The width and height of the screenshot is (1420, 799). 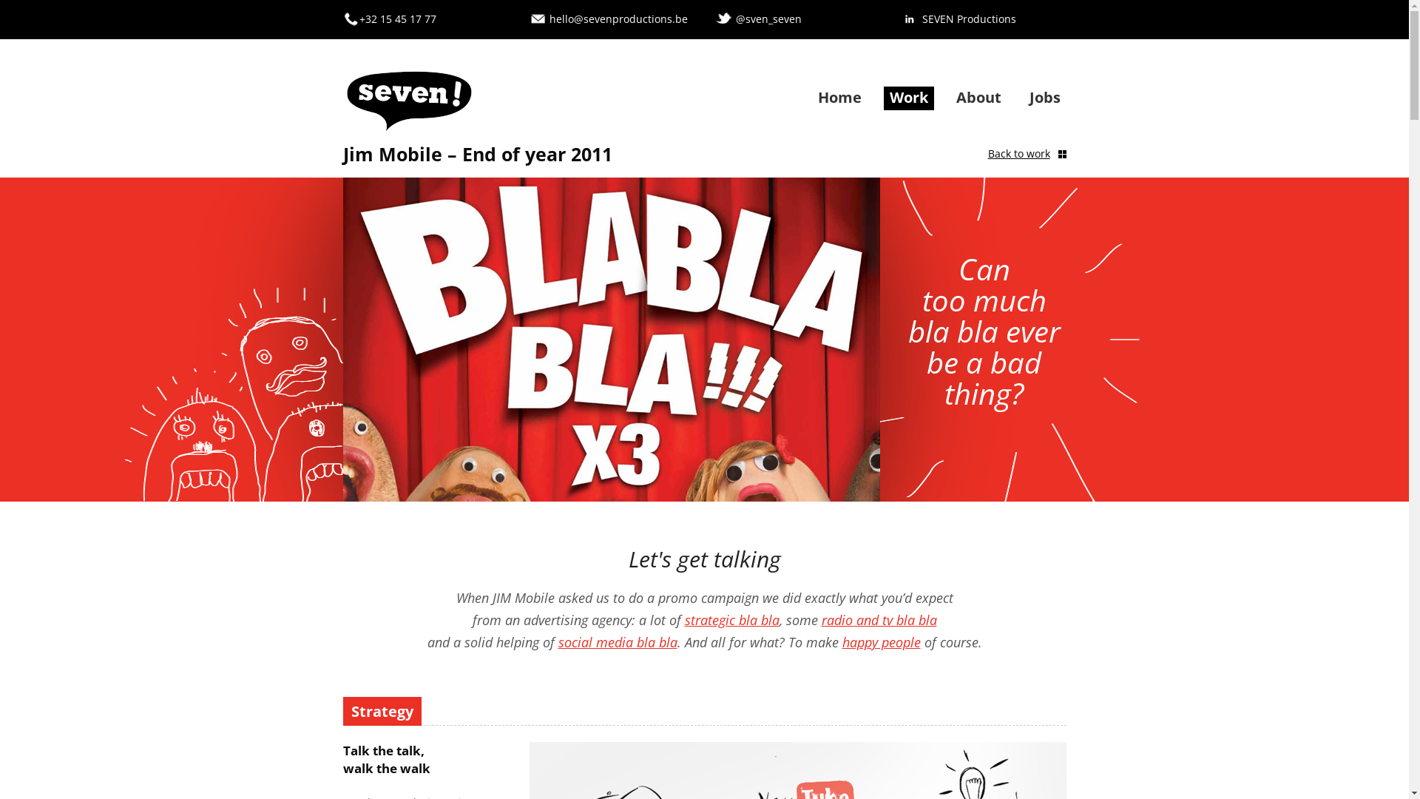 What do you see at coordinates (1044, 97) in the screenshot?
I see `'Jobs'` at bounding box center [1044, 97].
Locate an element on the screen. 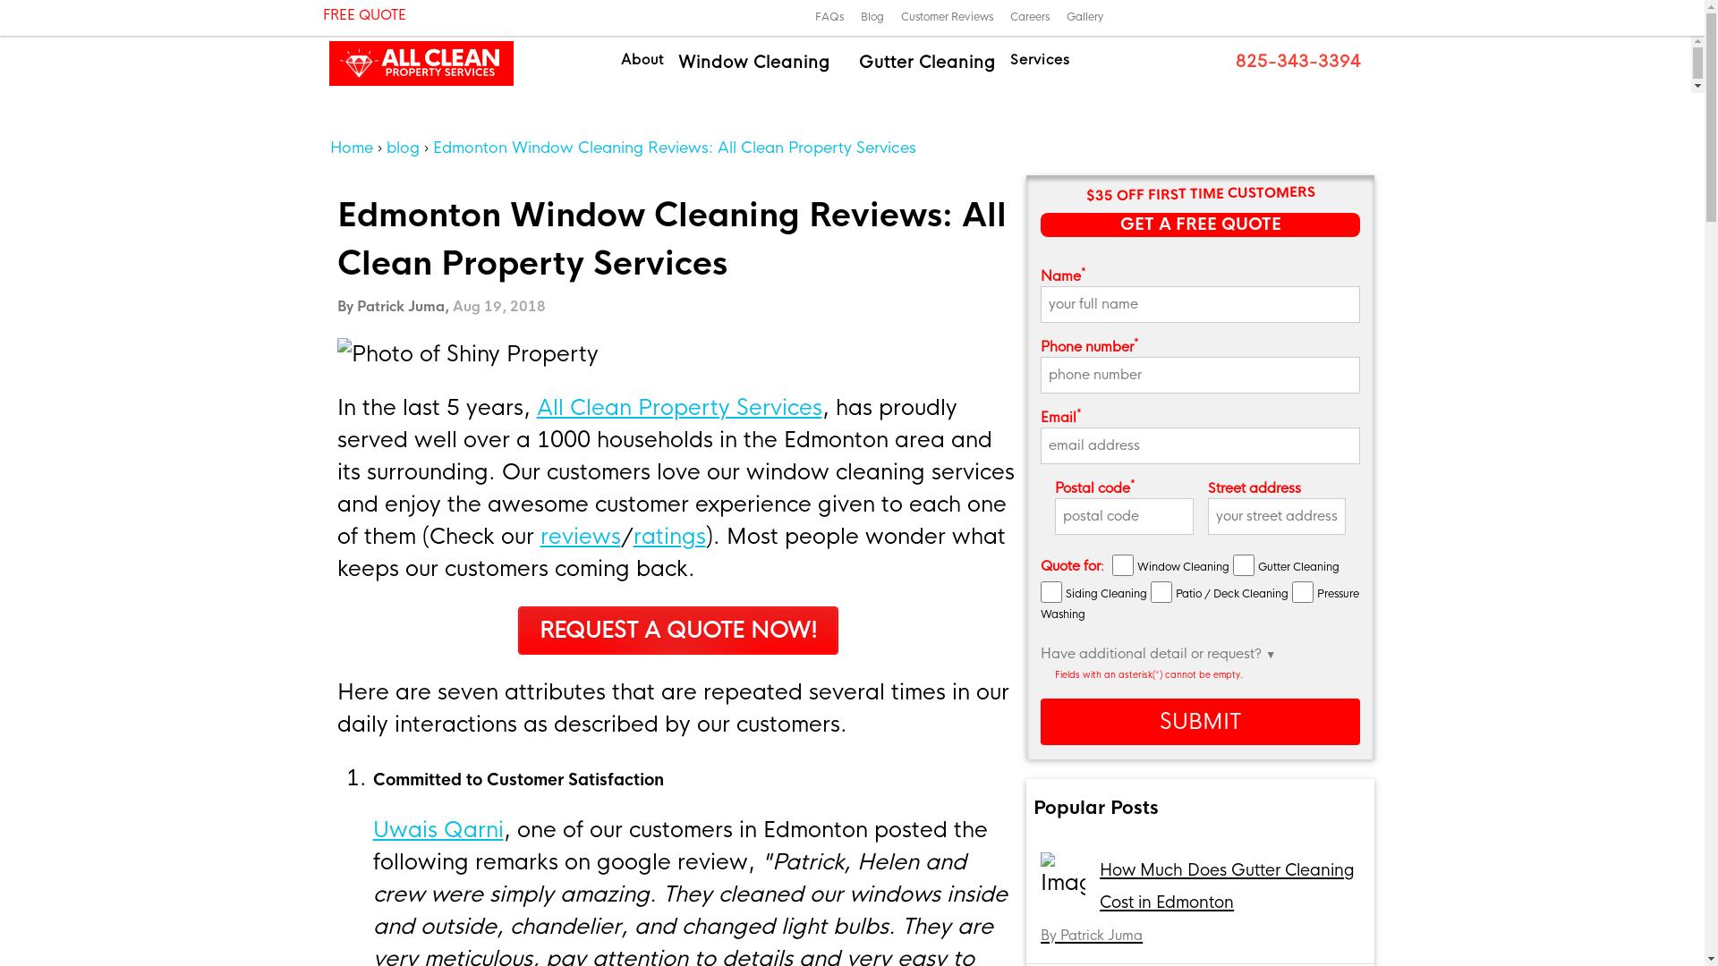 This screenshot has width=1718, height=966. 'Customer Reviews' is located at coordinates (946, 17).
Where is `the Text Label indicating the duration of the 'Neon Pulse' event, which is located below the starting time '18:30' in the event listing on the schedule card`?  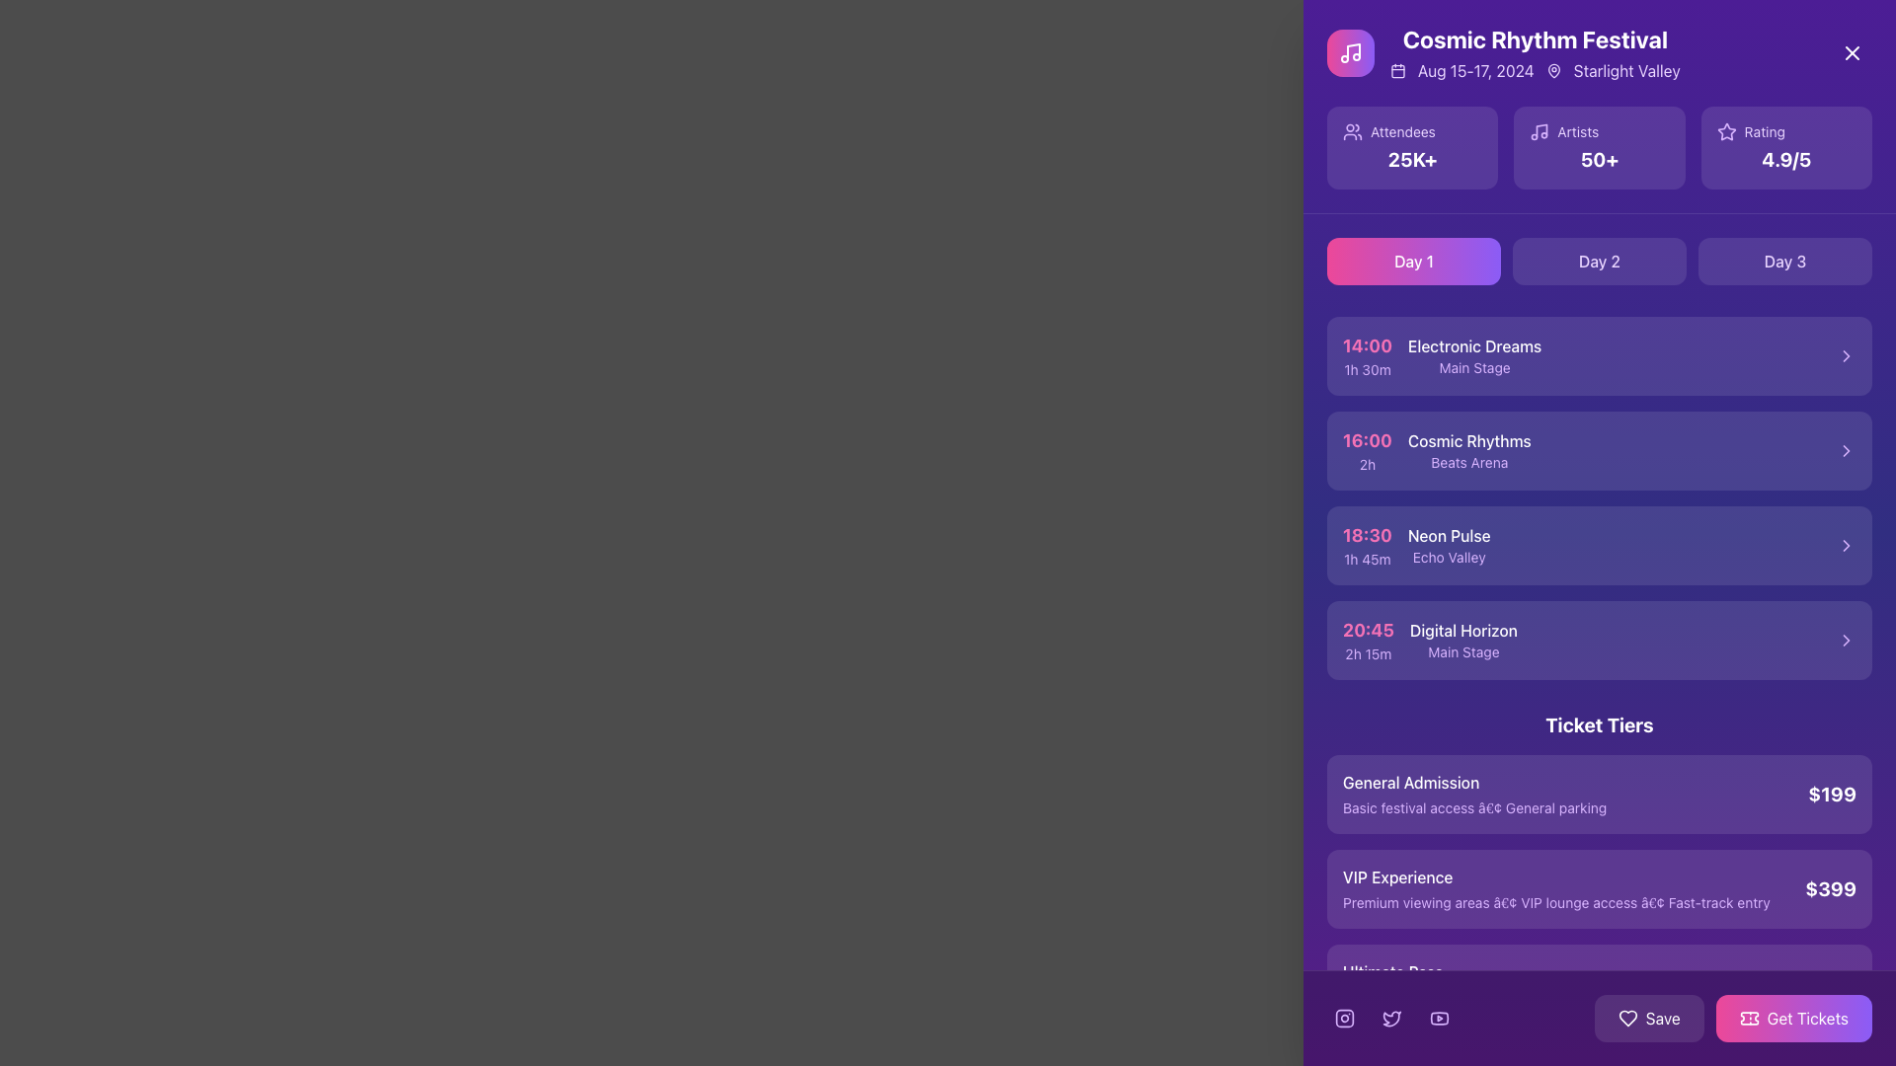 the Text Label indicating the duration of the 'Neon Pulse' event, which is located below the starting time '18:30' in the event listing on the schedule card is located at coordinates (1365, 560).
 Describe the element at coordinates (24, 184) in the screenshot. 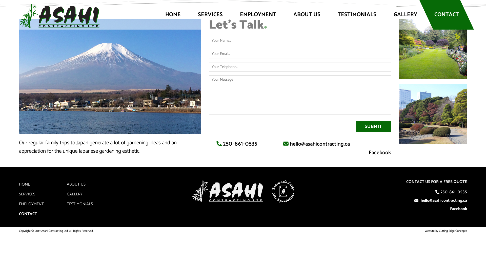

I see `'HOME'` at that location.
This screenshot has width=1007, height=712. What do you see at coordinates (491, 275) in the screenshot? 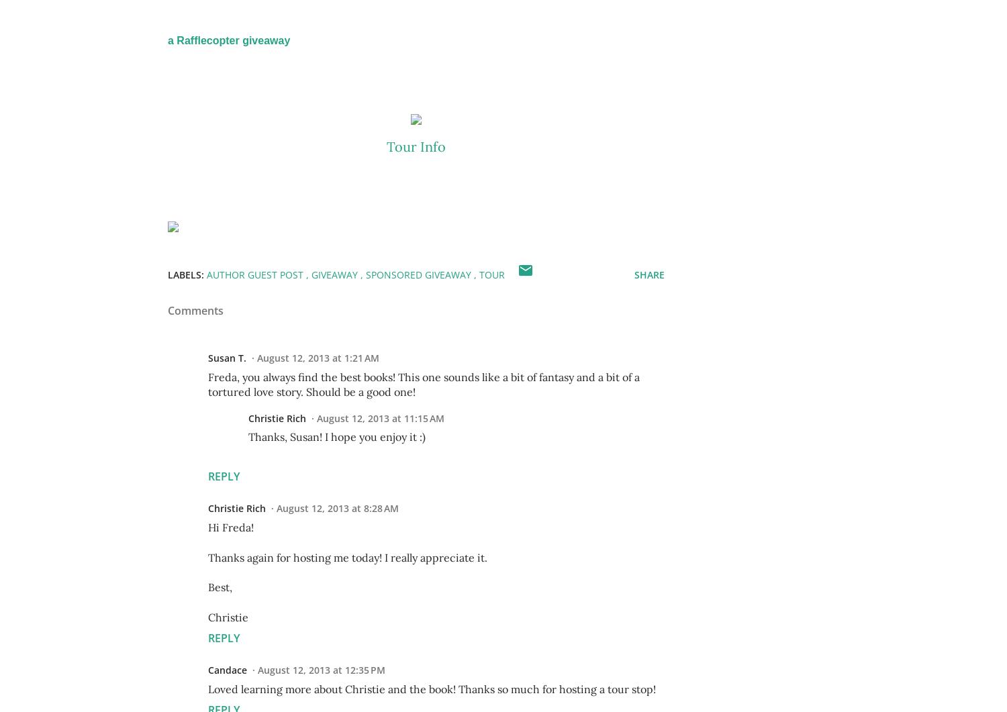
I see `'tour'` at bounding box center [491, 275].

━━━━━━━━━━━━━━━━━━━━━━━━━━━━━━

• Objective
Lay out the rows from the line containing "This screenshot has width=1007, height=712." through the end of the rows as a two-column CSV with the columns request and answer, one row per request, with each value in a single quoted field and any line breaks replaced by spaces. Leave the pictures out.

• Output below
request,answer
"This screenshot has width=1007, height=712. What do you see at coordinates (491, 275) in the screenshot?","I see `'tour'` at bounding box center [491, 275]."